David Kagel, an 86-year-old former California attorney, has been sentenced to five years probation and ordered to pay nearly $14 million after admitting to his role in a crypto Ponzi scheme. Kagel, who is currently in hospice care, pleaded guilty to conspiracy to commit commodity fraud, according to a ruling by Las Vegas Federal Court Judge Gloria Navarro.

Prosecutors revealed that Kagel, along with two accomplices, ran the fraudulent scheme from December 2017 to June 2022, luring investors with promises of high returns through a crypto bot trading programme. Victims were convinced their investments were secure, with claims of guaranteed profits and no risk. Kagel even drafted letters on his law firm’s official letterhead to build trust among investors, falsely claiming to hold significant amounts of Bitcoin in escrow.

Kagel’s law license had been revoked by the California Supreme Court in 2023 after misappropriating client funds, with previous suspensions in 1997 and 2012. His co-conspirators, David Saffron and Vincent Mazzotta, have pleaded not guilty and await trial next year.

South Korea tightens stablecoin regulations

South Korea is preparing to impose foreign exchange rules on cross-border transactions involving stablecoins, especially those tied to the dollar. The Ministry of Economy and Finance revealed plans to ensure the security of stablecoin transactions, focusing on cross-border uses. The Financial Services Commission will address these regulations in the upcoming phase of the country’s Virtual Asset User Protection Act.

The regulatory framework will initially focus on stablecoins tied to South Korea’s won before expanding to include foreign currency-backed tokens. It mirrors recent regulatory moves in Japan and the EU. With a strong emphasis on user protection, South Korea’s new laws will enforce stricter security standards for virtual asset service providers, including insurance mandates and penalties for non-compliance.

FTC pushes Marriott to improve cybersecurity after data breaches

Marriott International will implement an information security program following a settlement with the US Federal Trade Commission (FTC) over data breaches that impacted more than 344 million customers between 2014 and 2020. The settlement requires Marriott and its subsidiary, Starwood Hotels & Resorts Worldwide, to address the vulnerabilities that led to multiple breaches over several years.

The hotel chain also agreed to provide US customers with a way to request deletion of their personal data linked to their email address or loyalty rewards account. In addition, Marriott will review loyalty rewards accounts upon request and restore stolen points. A separate settlement sees Marriott paying $52 million to resolve similar data security claims across 49 states and the District of Columbia.

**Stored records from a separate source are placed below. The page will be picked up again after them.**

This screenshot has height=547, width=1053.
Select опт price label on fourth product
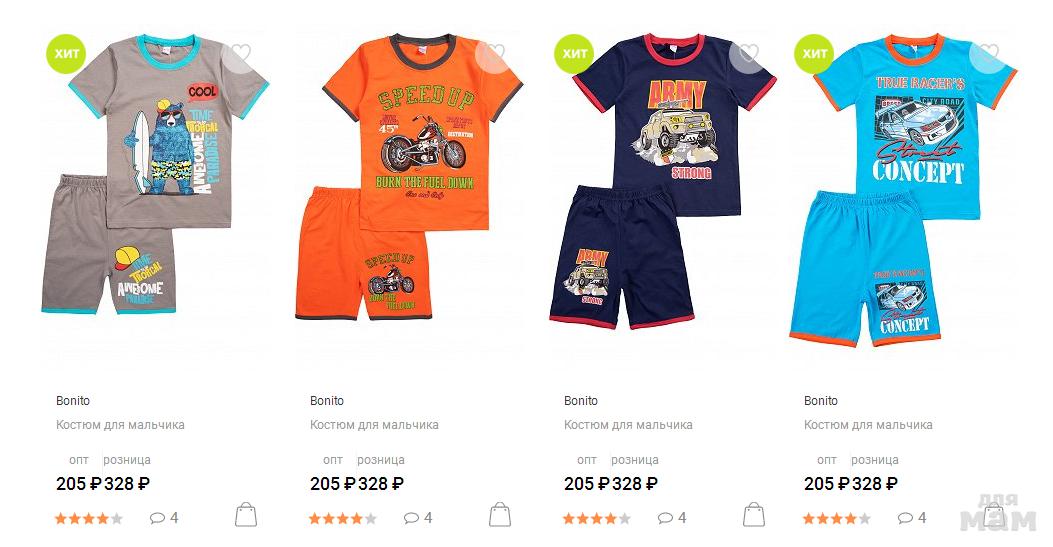pyautogui.click(x=827, y=460)
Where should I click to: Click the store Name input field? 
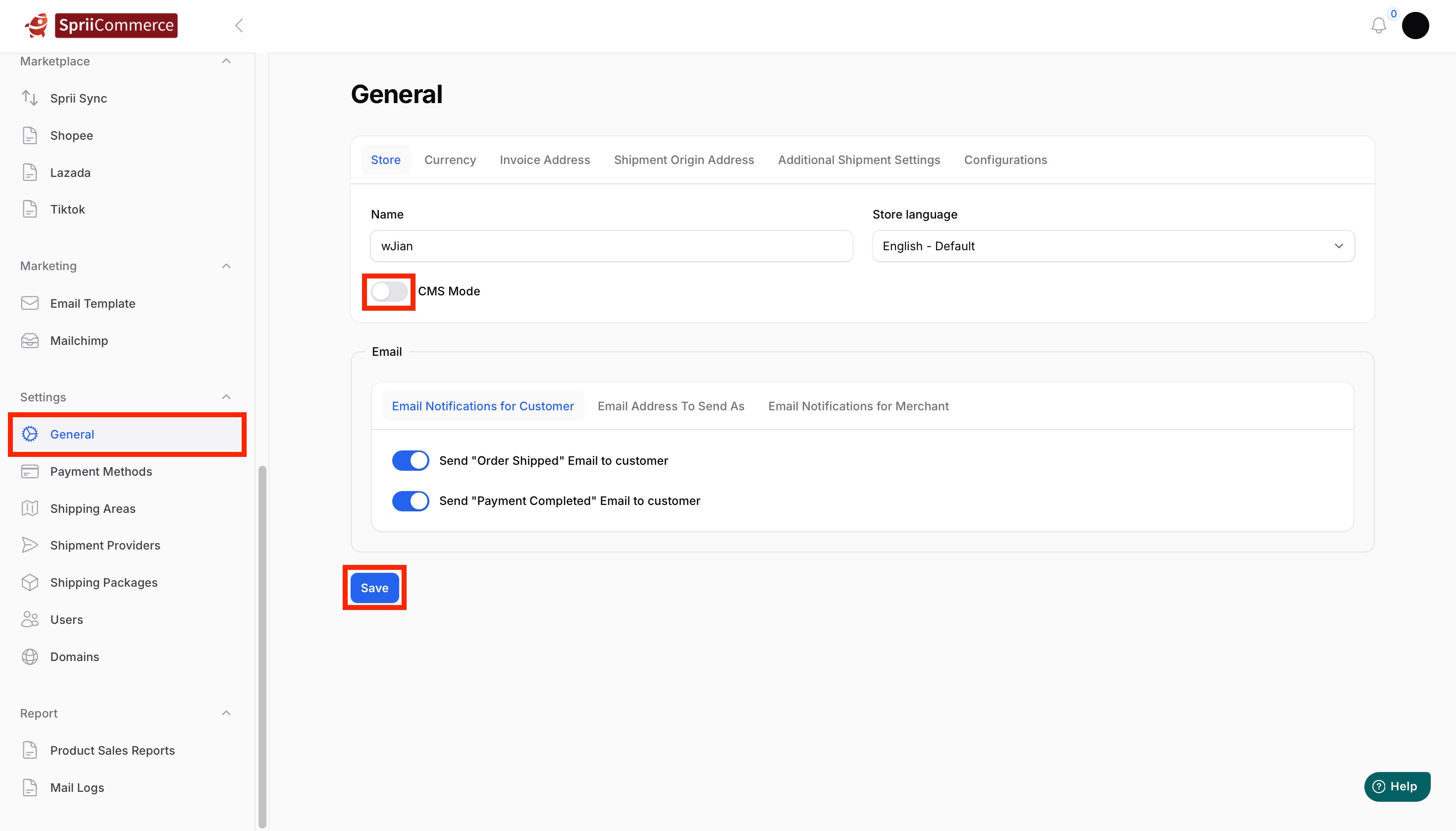611,246
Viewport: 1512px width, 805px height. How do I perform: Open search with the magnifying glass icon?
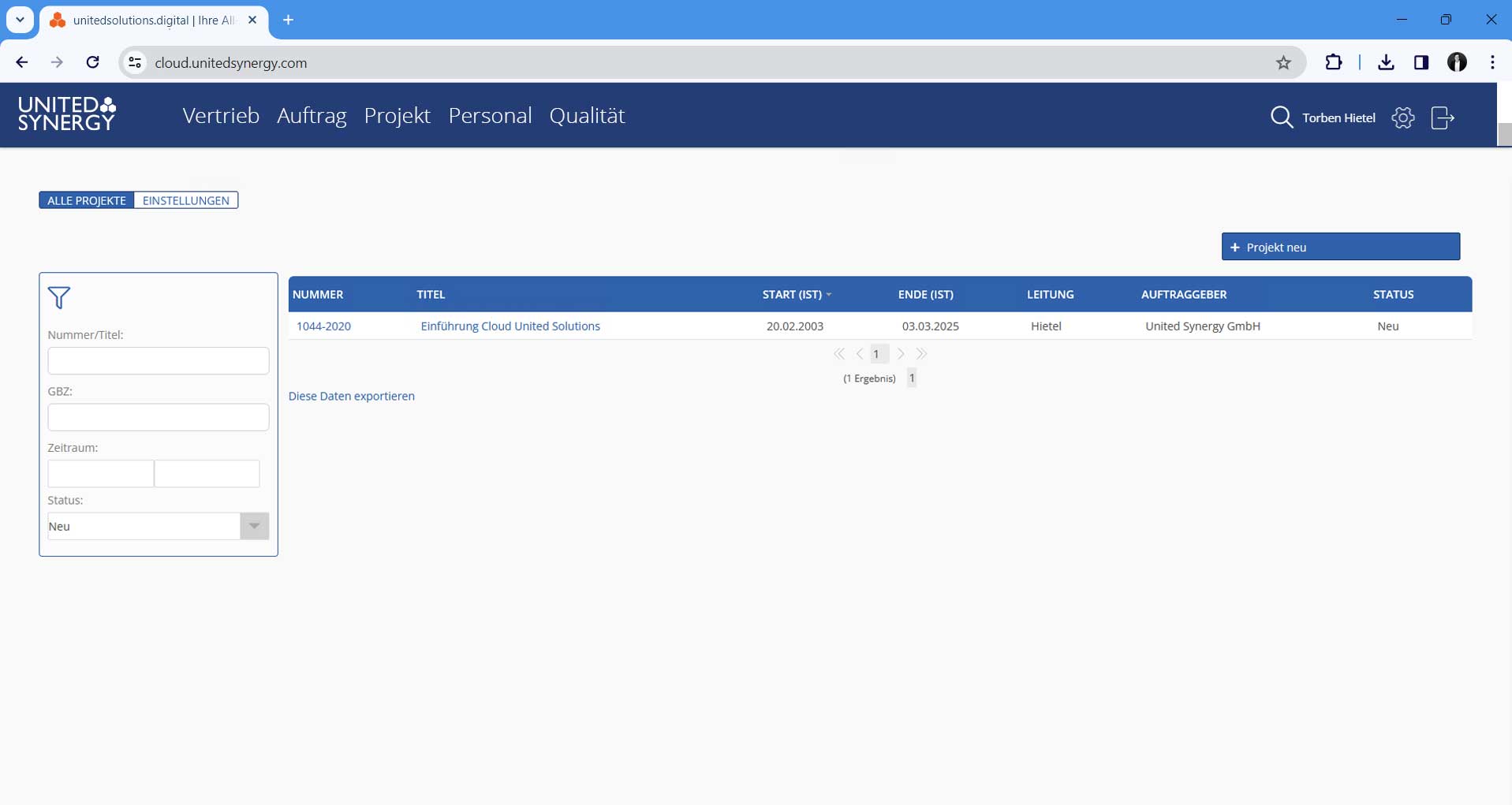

Marriott has stated that protecting guests’ personal data remains a top priority and that the company continues to invest heavily in improving its cybersecurity measures. However, Marriott did not admit liability for the breaches in either the FTC settlement or the agreements with state Attorneys General.

In 2020, the company faced a class action lawsuit in London brought by millions of former guests seeking compensation after their personal information was compromised during the breaches, considered one of the largest in history.

Russia blocks Discord over content violations

Russia‘s communications regulator, Roskomnadzor, has blocked the messaging platform Discord for alleged violations of Russian law, according to the TASS news agency. The San Francisco-based company becomes the latest foreign tech platform to face restrictions in Russia. Discord has yet to respond to the decision.

For years, Russia has pressured foreign tech companies to remove content it deems illegal, imposing frequent, though generally small, fines for non-compliance. Last week, Roskomnadzor ordered Discord to delete nearly 1,000 pieces of content it classified as illegal and had previously fined the platform for failing to remove banned material.